Exercise goal: Reproduce all entries below verbatim. Skip the pictures.
┄┄┄┄┄┄┄┄┄┄
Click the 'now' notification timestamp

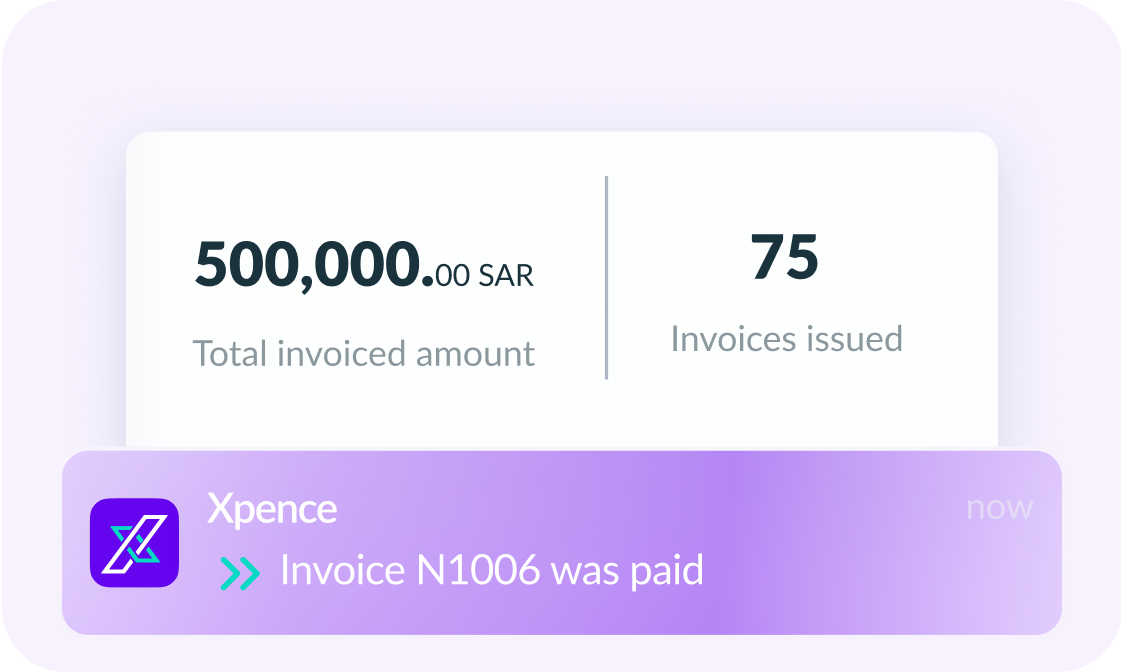tap(999, 507)
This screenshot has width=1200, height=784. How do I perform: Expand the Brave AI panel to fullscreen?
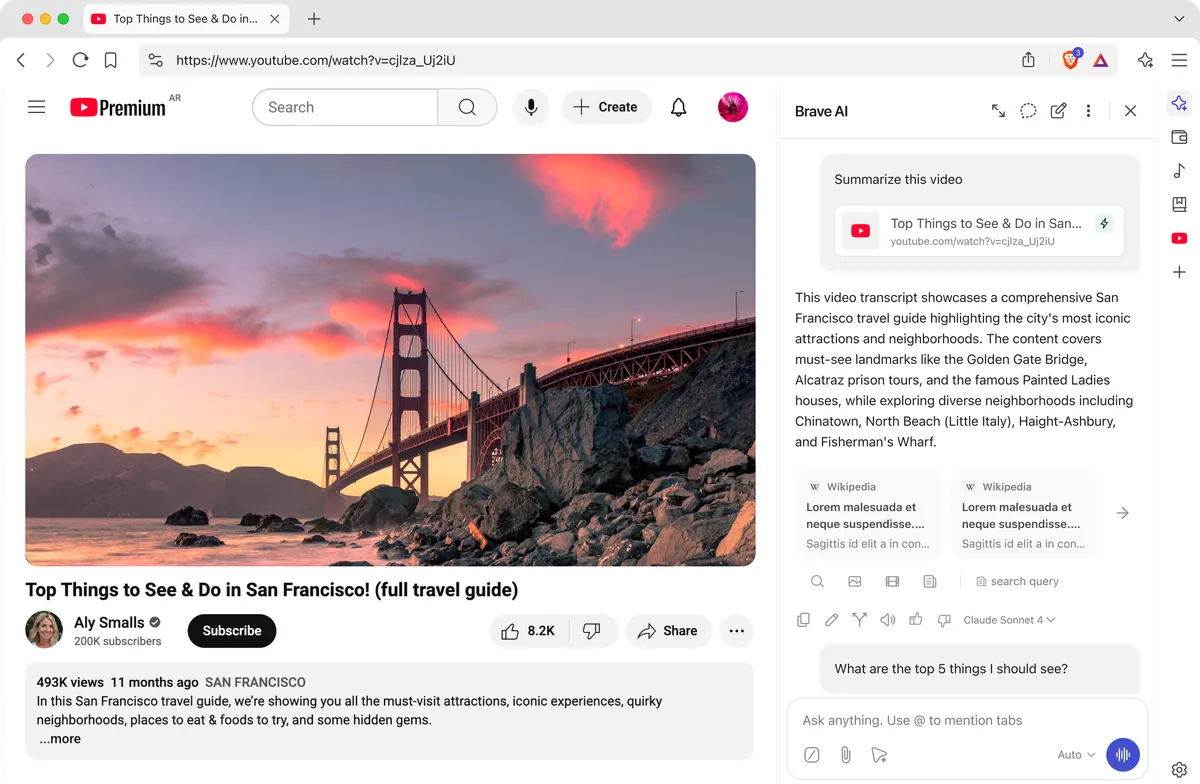pos(998,111)
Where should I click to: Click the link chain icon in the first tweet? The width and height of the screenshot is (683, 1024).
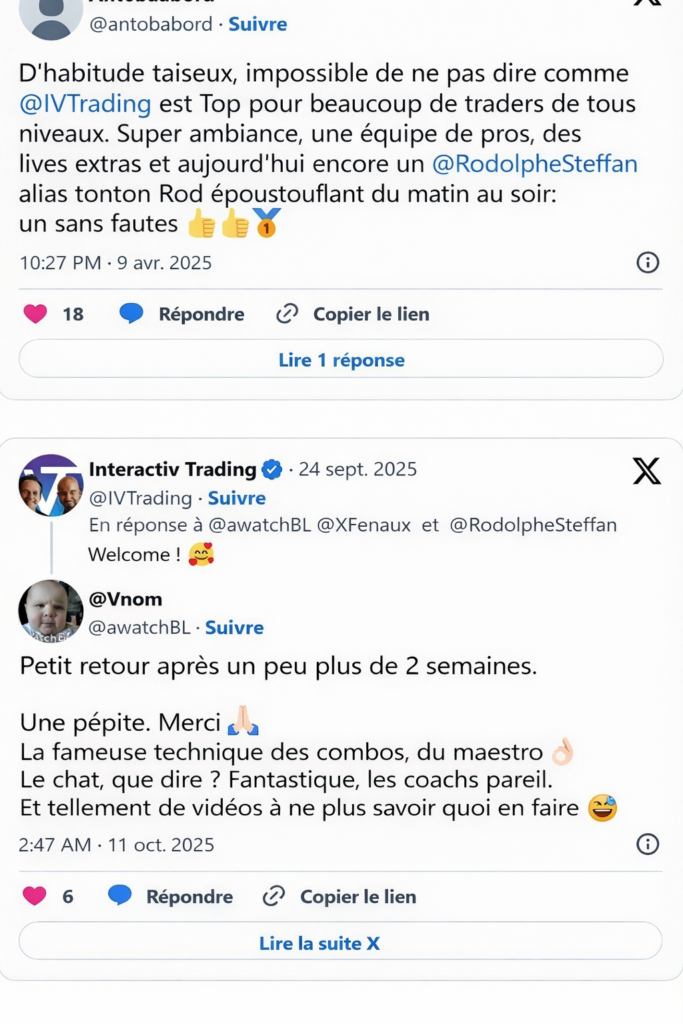[287, 314]
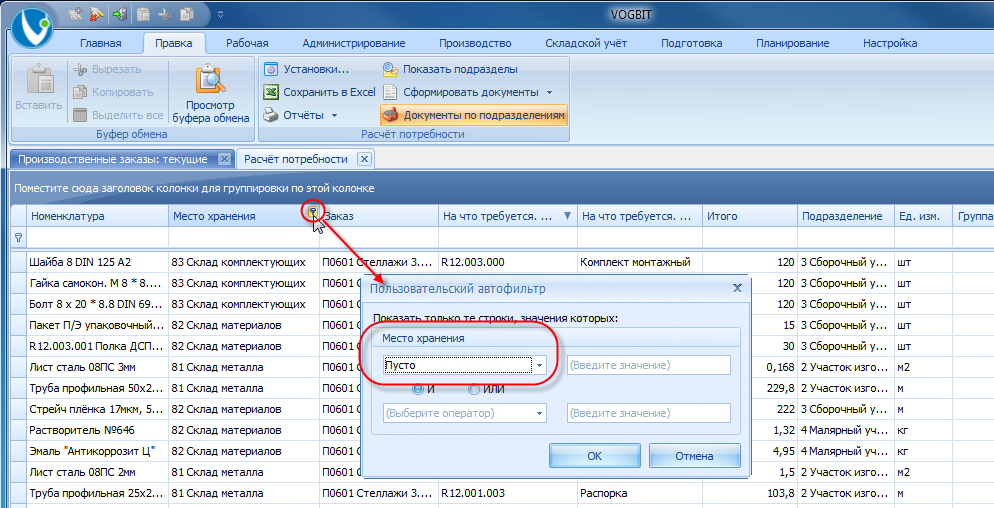The height and width of the screenshot is (508, 994).
Task: Click filter icon in Место хранения header
Action: pos(313,212)
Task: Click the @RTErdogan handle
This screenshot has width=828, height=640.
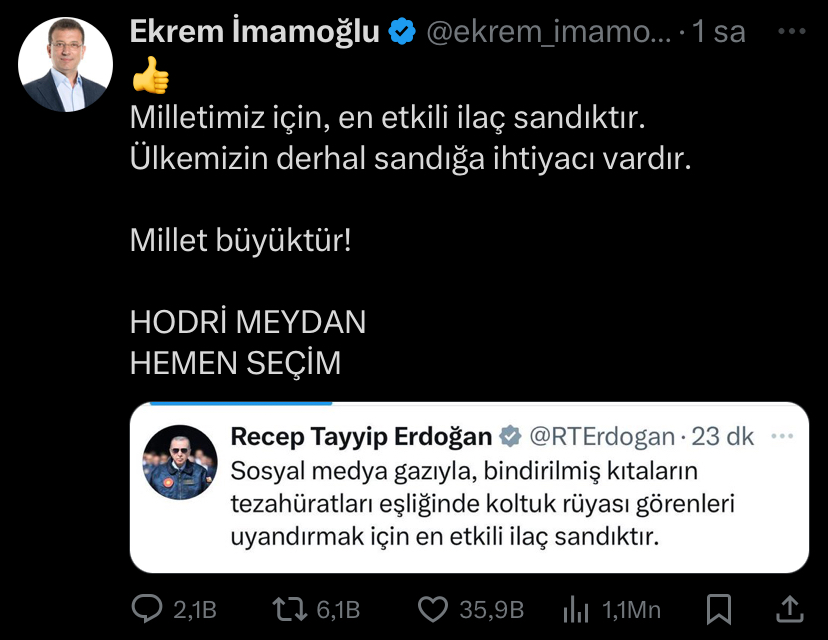Action: click(602, 437)
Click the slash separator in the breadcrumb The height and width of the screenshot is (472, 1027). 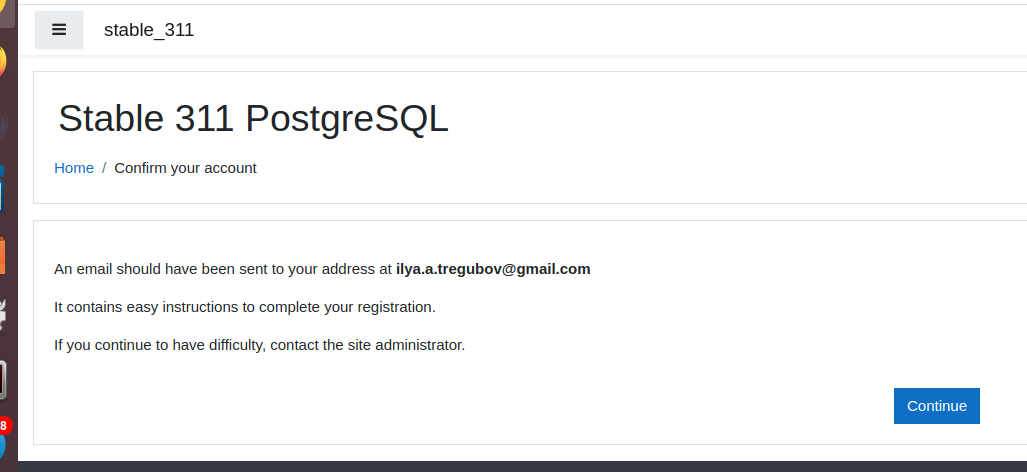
┄┄┄┄┄┄┄┄┄┄
The completed task:
Click the 'now' notification timestamp

tap(999, 507)
This screenshot has width=1200, height=784. How do I perform: Expand the Brave AI panel to fullscreen?
pos(998,111)
Where should I click to: Click the link chain icon in the first tweet? The width and height of the screenshot is (683, 1024).
[287, 314]
The height and width of the screenshot is (508, 994).
Task: Click filter icon in Место хранения header
Action: pos(313,212)
Task: Click the @RTErdogan handle
This screenshot has width=828, height=640.
Action: click(602, 437)
Click the slash separator in the breadcrumb The height and width of the screenshot is (472, 1027). 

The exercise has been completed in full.